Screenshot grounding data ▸
*** Block opens ***

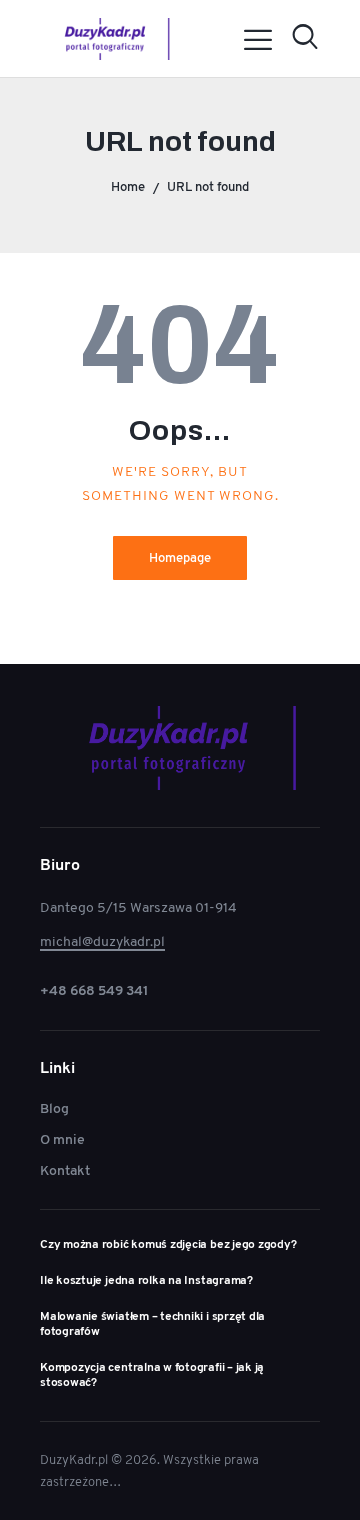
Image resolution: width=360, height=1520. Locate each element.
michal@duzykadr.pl (102, 941)
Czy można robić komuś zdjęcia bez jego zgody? (168, 1244)
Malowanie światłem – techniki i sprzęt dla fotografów (152, 1324)
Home (128, 186)
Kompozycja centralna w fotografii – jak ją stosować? (152, 1375)
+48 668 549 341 (94, 990)
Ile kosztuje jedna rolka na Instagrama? (146, 1280)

*** Block closes ***

About this task ▸ Would you copy out every entry above word for word, without the pictures?

Your response ▸
Image resolution: width=360, height=1520. Locate each element.
michal@duzykadr.pl (102, 941)
Czy można robić komuś zdjęcia bez jego zgody? (168, 1244)
Malowanie światłem – techniki i sprzęt dla fotografów (152, 1324)
Home (128, 186)
Kompozycja centralna w fotografii – jak ją stosować? (152, 1375)
+48 668 549 341 (94, 990)
Ile kosztuje jedna rolka na Instagrama? (146, 1280)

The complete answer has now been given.